11 March, 2015 - 10:50

START UP: JITTERY FIRMS SLASH INVESTMENT

In the recession that began in late 2007 in the United States, the first main element of GDP that faltered was the part of investment called residential structures. When housing prices started falling in 2006, new home construction slowed down. In 2008, this sector had shrunk by more than 40% from where it had been just a few years earlier.

In 2008, the part of investment that reflects business spending on equipment ranging from computers to machines to trucks also turned down. The only major part of investment left standing was business spending on structures— factories, hospitals, office buildings, and such. In late 2008, firms around the world seemed to be trying to outdo each other in announcing cutbacks.

Among automakers, it was not just the Detroit 3 cutting back. Toyota announced an indefinite delay in building a Prius hybrid sedan plant in Mississippi. Walgreen’s, which had been increasing drugstore locations by about 8% a year, said it would expand by only about 4% in 2009 and by less than 3% in 2010.[2] Package carrier FedEx announced a 20% decline in capital spending, on top of suspending pension contributions and cutting salaries. Even hospitals began scaling back on construction.

Companies around the world were announcing similar cutbacks.

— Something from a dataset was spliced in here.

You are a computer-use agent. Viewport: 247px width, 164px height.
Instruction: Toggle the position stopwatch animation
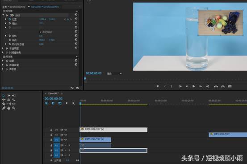(x=10, y=19)
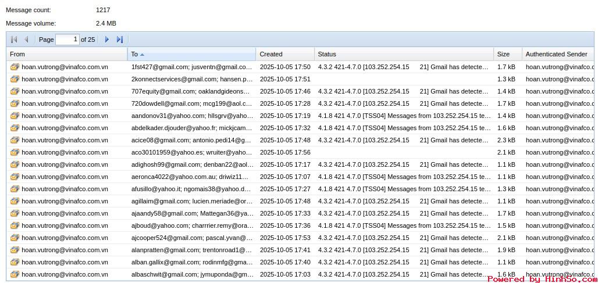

Consumer electronics maker Sony announced is was not only closing plants but also not moving forward in constructing an LCD television plant in Slovakia.[5] With the drop in oil prices, oil companies were also cancelling planned projects right and left.[6]

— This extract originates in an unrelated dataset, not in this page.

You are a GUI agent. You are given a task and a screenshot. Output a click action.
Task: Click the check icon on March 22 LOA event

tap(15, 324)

Choices about how much to invest must always be made in the face of uncertainty; firms cannot know what the marketplace has in store. Investment is a gamble; firms that make the gamble hope for a profitable payoff. And, if they are concerned that the payoff may not materialize, they will be quick to take the kinds of actions cited above—to slash investment spending.

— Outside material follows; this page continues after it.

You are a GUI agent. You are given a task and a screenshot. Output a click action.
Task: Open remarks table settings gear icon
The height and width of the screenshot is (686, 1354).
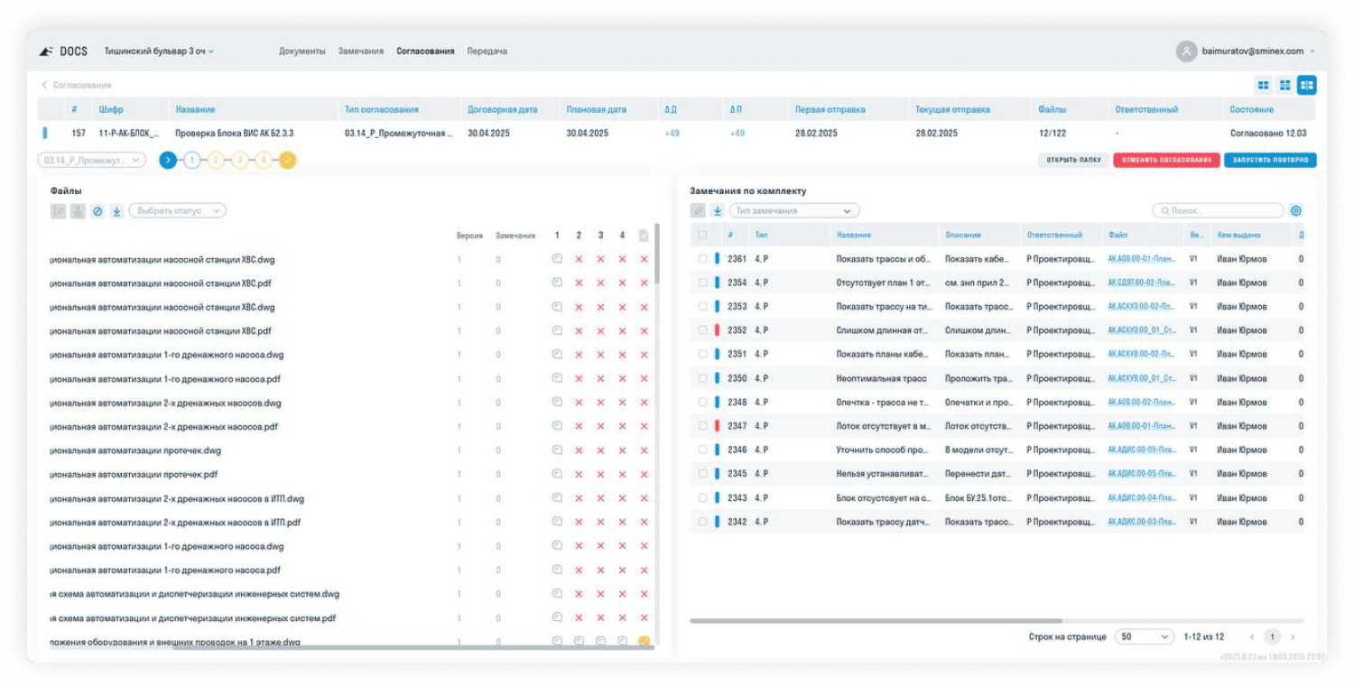[x=1296, y=210]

Private investment plays an important role, not only in the short run, by influencing aggregate demand, but also in the long run, for it influences the rate at which the economy grows.

In this chapter, we will examine factors that determine investment by firms, and we will study its relationship to output in the short run and in the long run. One determinant of investment is public policy; we will examine the ways in which public policy affects investment.

Private firms are not the only source of investment; government agencies engage in investment as well. We examined the impact of the public sector on macroeconomic performance in the chapter devoted to fiscal policy. When we refer to “investment” in this chapter, we will be referring to investment carried out in the private sector.